**Provided information:**

* Start *

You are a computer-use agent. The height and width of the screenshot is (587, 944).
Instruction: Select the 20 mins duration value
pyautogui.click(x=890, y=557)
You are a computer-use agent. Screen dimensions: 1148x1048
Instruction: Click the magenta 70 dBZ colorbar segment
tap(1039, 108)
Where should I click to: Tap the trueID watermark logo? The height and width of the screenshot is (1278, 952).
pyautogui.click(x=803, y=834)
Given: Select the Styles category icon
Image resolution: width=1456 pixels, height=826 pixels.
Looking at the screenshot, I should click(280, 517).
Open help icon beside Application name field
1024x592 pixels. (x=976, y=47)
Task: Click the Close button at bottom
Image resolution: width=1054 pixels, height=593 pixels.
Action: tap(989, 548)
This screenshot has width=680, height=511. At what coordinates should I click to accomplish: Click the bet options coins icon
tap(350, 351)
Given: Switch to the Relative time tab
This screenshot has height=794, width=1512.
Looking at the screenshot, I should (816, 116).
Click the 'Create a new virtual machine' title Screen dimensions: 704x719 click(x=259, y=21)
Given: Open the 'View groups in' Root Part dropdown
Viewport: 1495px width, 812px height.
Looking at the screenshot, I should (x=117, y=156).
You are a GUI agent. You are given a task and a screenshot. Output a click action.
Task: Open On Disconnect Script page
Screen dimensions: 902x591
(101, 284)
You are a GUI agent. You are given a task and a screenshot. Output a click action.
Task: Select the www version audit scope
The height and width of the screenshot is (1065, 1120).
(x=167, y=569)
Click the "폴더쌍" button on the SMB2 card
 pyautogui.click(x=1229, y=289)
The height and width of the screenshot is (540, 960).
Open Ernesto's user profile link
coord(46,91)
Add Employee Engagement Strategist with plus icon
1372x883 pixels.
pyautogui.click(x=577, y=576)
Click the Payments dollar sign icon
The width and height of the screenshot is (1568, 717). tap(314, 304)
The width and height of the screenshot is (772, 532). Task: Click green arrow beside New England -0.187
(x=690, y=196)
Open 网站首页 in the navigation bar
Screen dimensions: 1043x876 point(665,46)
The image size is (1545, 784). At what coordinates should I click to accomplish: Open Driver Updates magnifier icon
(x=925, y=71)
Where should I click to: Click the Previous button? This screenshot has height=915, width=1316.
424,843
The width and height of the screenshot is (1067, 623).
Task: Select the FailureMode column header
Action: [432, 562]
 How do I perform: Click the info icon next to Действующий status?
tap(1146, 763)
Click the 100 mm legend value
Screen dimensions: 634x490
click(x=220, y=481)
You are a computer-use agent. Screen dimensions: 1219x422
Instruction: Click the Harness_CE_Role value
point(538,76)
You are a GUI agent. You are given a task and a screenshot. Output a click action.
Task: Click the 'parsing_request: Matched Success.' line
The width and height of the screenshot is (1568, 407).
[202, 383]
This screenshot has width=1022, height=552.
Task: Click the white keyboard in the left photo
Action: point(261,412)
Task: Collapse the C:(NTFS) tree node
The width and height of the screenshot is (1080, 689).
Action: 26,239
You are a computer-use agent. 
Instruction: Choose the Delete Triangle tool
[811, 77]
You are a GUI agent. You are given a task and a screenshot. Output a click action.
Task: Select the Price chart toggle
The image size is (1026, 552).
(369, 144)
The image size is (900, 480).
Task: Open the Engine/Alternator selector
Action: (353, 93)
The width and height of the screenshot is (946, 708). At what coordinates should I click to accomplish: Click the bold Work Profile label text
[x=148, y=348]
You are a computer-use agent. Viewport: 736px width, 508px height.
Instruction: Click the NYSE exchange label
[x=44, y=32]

* End *

Please repeat the items word for word, from the first line through the line containing "1024x592 pixels. (x=976, y=47)", both included.

You are a computer-use agent. The height and width of the screenshot is (587, 944).
Instruction: Select the 20 mins duration value
pyautogui.click(x=890, y=557)
You are a computer-use agent. Screen dimensions: 1148x1048
Instruction: Click the magenta 70 dBZ colorbar segment
tap(1039, 108)
Where should I click to: Tap the trueID watermark logo? The height and width of the screenshot is (1278, 952).
pyautogui.click(x=803, y=834)
Given: Select the Styles category icon
Image resolution: width=1456 pixels, height=826 pixels.
Looking at the screenshot, I should click(280, 517).
Open help icon beside Application name field
1024x592 pixels. (x=976, y=47)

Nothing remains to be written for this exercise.